**Task objective**
Below are records; reproduce exactly the lines from the first through the one containing "Select the head shape tab".
:::::
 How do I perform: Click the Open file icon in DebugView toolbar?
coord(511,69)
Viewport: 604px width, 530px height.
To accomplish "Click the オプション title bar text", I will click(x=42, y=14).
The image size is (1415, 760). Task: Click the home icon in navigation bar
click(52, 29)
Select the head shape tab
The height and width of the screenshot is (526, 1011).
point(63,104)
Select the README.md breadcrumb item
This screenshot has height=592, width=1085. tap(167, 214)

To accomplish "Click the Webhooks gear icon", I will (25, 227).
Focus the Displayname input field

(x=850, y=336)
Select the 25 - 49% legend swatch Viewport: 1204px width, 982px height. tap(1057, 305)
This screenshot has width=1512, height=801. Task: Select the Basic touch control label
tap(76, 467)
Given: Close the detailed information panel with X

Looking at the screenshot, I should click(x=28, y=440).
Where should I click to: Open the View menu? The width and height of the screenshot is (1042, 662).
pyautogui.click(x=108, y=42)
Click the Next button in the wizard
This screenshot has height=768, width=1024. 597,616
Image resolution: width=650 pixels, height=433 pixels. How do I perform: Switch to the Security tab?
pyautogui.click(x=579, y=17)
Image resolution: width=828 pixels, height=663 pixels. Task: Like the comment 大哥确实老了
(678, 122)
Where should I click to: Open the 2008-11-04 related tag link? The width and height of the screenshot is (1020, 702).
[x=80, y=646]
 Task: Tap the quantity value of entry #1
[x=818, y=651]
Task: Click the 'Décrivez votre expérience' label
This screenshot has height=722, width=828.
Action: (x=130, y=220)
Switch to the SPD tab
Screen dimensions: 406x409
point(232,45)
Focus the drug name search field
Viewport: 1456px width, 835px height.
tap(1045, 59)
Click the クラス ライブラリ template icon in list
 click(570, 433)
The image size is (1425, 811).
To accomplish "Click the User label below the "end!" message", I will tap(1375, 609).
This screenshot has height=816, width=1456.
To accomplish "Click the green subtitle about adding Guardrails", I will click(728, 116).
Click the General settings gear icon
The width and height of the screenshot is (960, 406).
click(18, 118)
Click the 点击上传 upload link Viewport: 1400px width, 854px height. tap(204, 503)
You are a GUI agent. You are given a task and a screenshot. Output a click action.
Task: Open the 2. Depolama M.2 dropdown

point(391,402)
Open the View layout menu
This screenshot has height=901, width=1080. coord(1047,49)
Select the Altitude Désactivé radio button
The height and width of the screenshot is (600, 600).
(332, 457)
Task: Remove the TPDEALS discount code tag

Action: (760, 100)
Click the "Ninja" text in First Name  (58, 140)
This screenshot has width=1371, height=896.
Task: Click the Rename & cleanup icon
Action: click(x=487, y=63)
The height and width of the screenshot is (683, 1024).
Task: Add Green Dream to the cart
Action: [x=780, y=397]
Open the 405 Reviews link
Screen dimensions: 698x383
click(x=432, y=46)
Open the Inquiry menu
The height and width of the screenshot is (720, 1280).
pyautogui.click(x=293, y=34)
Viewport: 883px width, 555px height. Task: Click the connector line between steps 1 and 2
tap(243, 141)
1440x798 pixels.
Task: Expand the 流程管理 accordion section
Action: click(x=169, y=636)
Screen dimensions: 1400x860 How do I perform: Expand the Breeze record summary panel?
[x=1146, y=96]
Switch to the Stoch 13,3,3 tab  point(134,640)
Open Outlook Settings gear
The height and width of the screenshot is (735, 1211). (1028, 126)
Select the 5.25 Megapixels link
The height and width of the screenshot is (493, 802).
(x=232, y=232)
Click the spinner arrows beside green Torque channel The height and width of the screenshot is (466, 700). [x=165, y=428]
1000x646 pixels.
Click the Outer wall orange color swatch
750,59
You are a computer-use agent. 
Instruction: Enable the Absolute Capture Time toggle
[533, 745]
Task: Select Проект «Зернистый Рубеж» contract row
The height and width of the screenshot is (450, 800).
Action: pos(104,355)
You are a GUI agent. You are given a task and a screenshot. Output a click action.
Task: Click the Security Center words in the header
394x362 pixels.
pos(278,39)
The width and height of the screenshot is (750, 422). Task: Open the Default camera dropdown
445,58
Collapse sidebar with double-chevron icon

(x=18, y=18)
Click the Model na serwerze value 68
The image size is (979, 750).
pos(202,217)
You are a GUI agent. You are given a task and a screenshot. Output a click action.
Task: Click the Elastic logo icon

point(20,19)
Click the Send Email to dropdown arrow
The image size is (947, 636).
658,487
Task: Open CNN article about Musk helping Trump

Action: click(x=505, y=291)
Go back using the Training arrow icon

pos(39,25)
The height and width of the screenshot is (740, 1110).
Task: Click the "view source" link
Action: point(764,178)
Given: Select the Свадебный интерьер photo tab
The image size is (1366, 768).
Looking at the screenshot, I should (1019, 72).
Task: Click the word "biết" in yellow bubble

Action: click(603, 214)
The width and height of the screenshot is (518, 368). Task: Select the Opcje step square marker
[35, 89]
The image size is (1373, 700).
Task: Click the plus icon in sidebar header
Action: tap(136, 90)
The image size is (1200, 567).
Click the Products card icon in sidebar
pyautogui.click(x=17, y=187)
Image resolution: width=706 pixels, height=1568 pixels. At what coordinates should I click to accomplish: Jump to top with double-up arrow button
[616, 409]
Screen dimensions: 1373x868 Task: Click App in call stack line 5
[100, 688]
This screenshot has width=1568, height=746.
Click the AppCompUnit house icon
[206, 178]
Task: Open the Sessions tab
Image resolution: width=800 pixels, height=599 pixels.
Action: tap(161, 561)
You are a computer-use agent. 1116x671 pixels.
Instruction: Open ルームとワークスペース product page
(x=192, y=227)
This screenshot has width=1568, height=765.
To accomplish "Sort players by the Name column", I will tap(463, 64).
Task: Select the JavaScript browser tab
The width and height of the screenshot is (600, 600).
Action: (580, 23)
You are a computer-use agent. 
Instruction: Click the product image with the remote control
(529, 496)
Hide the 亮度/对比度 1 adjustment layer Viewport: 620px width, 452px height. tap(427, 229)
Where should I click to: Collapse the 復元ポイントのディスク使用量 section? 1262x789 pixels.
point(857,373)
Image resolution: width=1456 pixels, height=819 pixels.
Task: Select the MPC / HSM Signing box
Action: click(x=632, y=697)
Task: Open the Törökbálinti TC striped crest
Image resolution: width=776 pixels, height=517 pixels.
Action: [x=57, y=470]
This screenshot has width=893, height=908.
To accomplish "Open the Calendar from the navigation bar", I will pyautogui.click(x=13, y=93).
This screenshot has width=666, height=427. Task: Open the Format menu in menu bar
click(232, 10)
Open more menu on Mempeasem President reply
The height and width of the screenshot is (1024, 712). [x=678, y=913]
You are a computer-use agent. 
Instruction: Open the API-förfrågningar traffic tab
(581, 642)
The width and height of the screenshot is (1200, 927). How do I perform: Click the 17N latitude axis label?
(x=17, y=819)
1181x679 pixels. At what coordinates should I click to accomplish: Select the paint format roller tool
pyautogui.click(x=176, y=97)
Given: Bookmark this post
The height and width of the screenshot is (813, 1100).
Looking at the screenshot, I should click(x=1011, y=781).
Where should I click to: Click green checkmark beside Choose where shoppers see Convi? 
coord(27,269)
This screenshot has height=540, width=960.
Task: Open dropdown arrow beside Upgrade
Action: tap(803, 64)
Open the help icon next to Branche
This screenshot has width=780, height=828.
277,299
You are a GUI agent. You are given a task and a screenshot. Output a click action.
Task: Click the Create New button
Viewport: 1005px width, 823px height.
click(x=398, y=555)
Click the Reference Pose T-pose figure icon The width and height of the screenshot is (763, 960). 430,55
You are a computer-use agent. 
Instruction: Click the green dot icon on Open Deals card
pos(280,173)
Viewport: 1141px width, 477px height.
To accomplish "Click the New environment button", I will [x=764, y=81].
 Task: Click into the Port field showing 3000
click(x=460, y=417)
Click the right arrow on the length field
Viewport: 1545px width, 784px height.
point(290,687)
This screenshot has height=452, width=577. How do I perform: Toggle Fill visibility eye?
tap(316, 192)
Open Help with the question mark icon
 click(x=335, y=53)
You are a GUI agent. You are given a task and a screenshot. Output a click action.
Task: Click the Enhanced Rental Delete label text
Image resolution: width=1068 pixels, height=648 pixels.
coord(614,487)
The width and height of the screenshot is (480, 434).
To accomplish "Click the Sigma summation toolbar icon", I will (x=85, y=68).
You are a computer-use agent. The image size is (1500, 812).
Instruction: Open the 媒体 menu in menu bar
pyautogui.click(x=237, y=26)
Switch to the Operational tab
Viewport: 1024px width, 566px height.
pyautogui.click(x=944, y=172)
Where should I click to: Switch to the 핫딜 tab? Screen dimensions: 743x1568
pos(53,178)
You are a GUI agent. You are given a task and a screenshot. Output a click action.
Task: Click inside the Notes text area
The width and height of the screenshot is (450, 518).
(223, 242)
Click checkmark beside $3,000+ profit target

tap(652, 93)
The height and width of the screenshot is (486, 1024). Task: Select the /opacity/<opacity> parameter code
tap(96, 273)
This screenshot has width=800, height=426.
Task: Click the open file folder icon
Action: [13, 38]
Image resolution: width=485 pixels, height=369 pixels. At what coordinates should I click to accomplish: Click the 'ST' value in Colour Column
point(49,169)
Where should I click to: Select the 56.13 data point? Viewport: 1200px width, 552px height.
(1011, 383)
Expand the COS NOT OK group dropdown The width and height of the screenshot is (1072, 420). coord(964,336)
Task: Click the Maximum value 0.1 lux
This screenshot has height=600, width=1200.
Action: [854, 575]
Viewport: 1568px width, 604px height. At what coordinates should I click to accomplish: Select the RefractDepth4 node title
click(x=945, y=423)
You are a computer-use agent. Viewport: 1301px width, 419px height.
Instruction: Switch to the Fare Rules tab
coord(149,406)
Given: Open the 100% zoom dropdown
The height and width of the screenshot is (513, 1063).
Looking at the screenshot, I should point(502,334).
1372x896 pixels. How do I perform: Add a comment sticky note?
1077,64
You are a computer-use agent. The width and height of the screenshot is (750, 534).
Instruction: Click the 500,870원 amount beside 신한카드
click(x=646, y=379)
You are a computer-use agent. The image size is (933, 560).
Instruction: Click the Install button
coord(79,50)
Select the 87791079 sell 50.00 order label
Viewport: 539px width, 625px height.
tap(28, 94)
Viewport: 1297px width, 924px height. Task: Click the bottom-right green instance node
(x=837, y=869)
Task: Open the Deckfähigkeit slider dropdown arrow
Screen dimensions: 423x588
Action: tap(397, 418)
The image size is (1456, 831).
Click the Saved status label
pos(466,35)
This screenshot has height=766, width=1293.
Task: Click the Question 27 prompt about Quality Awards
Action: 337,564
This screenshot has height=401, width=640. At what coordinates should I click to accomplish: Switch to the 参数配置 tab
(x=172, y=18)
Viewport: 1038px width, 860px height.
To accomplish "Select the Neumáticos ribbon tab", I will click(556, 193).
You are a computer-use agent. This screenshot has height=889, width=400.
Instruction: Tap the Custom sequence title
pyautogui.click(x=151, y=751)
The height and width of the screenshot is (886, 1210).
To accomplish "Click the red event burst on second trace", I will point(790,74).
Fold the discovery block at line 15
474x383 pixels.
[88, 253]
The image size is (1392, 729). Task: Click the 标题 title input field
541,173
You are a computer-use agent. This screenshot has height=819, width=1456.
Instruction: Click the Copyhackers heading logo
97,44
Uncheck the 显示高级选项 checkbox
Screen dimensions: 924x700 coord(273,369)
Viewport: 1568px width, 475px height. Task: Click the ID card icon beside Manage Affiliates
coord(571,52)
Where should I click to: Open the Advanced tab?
:::::
**Solution to this task**
 How do I perform: Click the Open file icon in DebugView toolbar?
coord(511,69)
Viewport: 604px width, 530px height.
To accomplish "Click the オプション title bar text", I will click(x=42, y=14).
The image size is (1415, 760). Task: Click the home icon in navigation bar
click(52, 29)
Select the head shape tab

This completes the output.